Intimate Italian. Wine wonderland.
MUST ORDER Whipped bottarga and pretzel; tiramisu; gnocchi
AMBIANCE The coolest people in Sydney drink/dine here
SERVICE Decent. Squashed. Very friendly
WOULD I GO BACK? If I am trying to impress a wine lover
10 William St has a distinct character. It’s clearly a cut above of your normal restaurant (and has one hat). The walls are lined with wine bottles. You might have to queue to enter and exit, as the tables and chairs take up pretty much all of the space in the restaurant. I definitely wouldn’t come with more than one other person. They only take walk-ins, so if you come with a group you risk waiting a lot longer until a table becomes free. Even as a pair you will struggle to move anywhere if your Body Mass Index is above average. I could have comfortably eaten from my neighbour’s plate. Dirty conversation needs to be kept to a minimum if you don’t want to put the married couple beside you off their dinner.
Service nails friendliness but lacks in attentiveness. It’s not their fault. They’re too busy. This would not be solved by hiring more staff, because there isn’t room for more staff.
There’s an upstairs and a downstairs. Both offer similar dining experiences, with more buzz and natural light (plus the bar) downstairs.
It doesn’t sound like much, but the pretzel and whipped bottarga ($17) is very impressive. The pretzel is fresh, warm and coated generously in seeds (sunflower seeds, pepitas and not too much salt like the Germans would subject you too). The whipped bottarga is to be spread onto (and eaten with) the pretzel. Bottarga is cod roe. It’s salty, covered in zest and drizzled with oil. One of the best dips you’ve ever had.
I appreciate how the main meals come with ‘free’ focaccia. If you want to purchase more, focaccia, garlic and thyme (served with salt and olive oil) is only $2.
My favourite snack is the scallop ‘nduja toast ($4). This is a hot and warm mouthful of goodness. You will like it if you like sausage rolls and spicy snacks. Closely following is the farinatawith smoked mayo and a not-so-salty San Daniele prosciutto ($4). This would be the best item on a cheeseboard. The farinata is a warm, thick, chickpea pancake generously piled with the cured cut. I would suggest you order one of both for everyone. The fish polpetta with puttanesca mayo ($4) is not nearly as essential to order, despite being a lovely warm fish cake, and the largest of all the snacks.
Quail Milanese is a must-order for any schnitzel lover. It was superb and so moist. The quail was still on the bone, characterising it as a daintier version of a crumbed, fried chicken drumstick.
I advise you to order at least one pasta dish between yourselves. This is because it’s their specialty. Parpadelle duck ragu and fennel ($29) has been my favourite, based on past visits. It was good, but standard. A Tavola and Sagra do it far better. The pappardelle was too thick and slightly too al dente, but the dish had the ideal ratio of ragu and cheese to pasta. The gnocchi is amazing (the best I’ve had to date) but the gnocchetti can be skipped (the former, fluffy like a cloud; the latter, chewy).

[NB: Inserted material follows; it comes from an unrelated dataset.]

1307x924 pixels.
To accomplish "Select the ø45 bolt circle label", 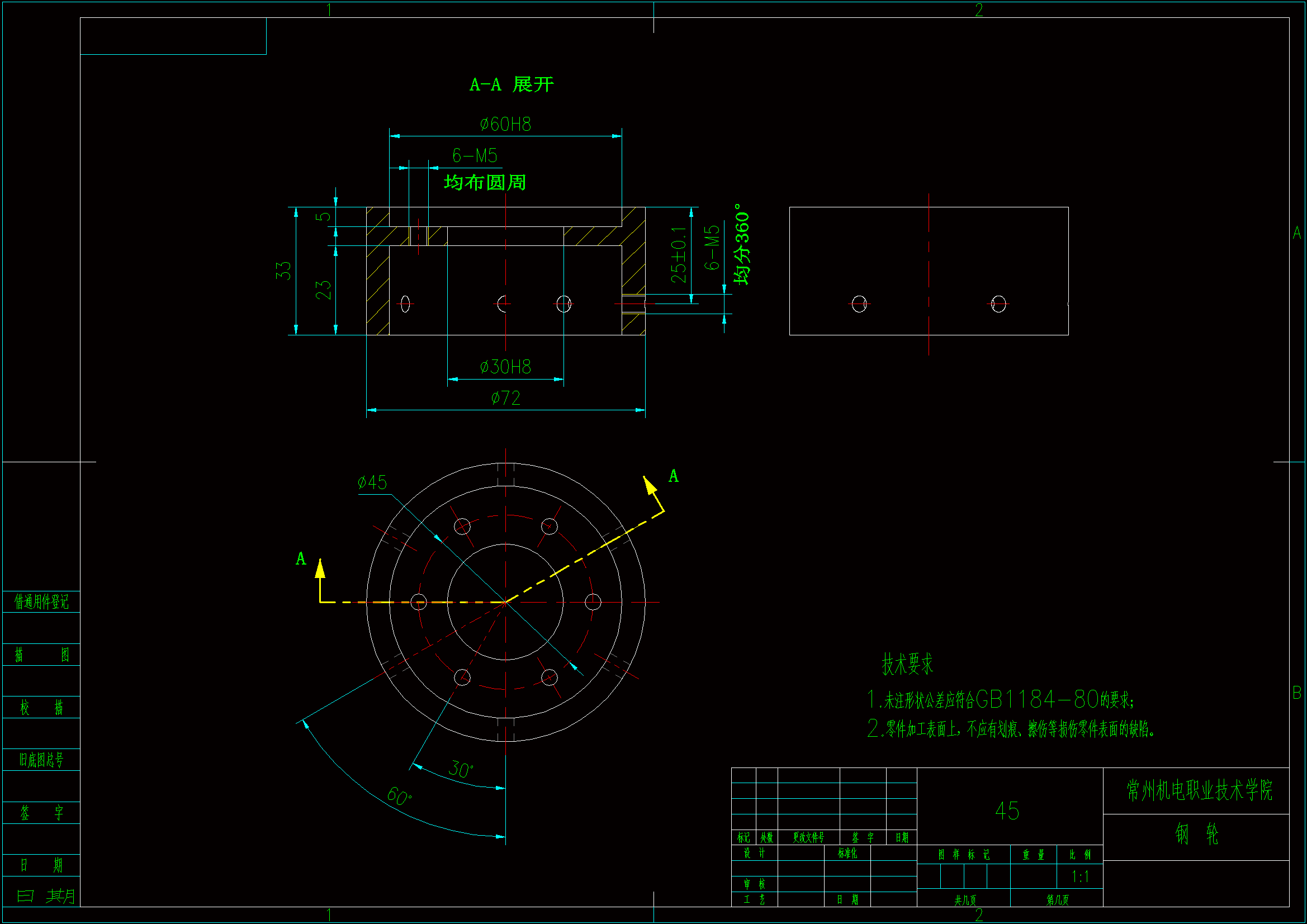I will coord(372,483).
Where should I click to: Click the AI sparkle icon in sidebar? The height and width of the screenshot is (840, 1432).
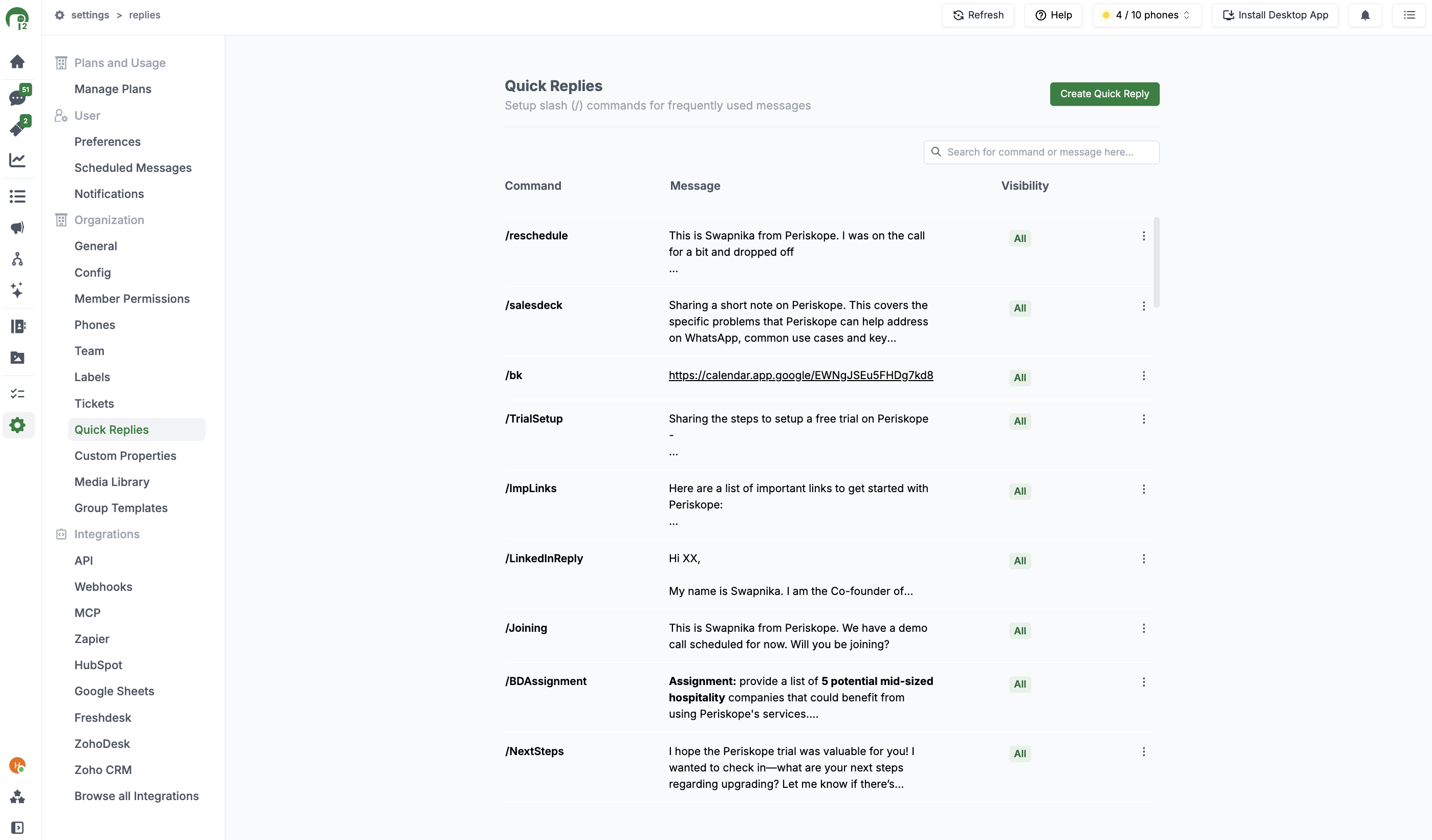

The beef tartare ($24) was lovely, although standard and too salty. The asparagus with bagna cauda, avocado and mojama ($15) was also good but plain for the price. The bagna is a dip of anchovy, butter and garlic; and mojama is the loins of salted tuna. Googling aside, this didn’t assist my vegetarian friend, who only ate the greens.
There’s something that doesn’t quite hit the mark at 10 William St. I think I’ve identified a few things: not enough sauces in the dishes and too much bread-based flavour (crumbs on pasta, without the binding of sauce and cheese). The dishes lack complexity and richness but aren’t simple enough to feel clean. Breadcrumbs worked with squid and dill in the gnocchi. However, the dry strascinati with chorizo and mushrooms ($27) was breadcrumb overload.
The tiramisu ($12) is Sydney’s best. It’s SO light, with hardly a trace of alcohol (Marsala), and minimal on the moist, coffee sponge. Just the way I like it.
Even though 10 William St and Fratelli Paradiso share the same owner, Fratelli Paradiso’s tiramisu was tangibly different– less light and with a flavourless sponge. But at 10 William St, the tiramisu is $2 cheaper, and the dreamy chocolate cream on the bottom was far more generous here.
I’d definitely come again, as it’s one of Italy’s best restaurants.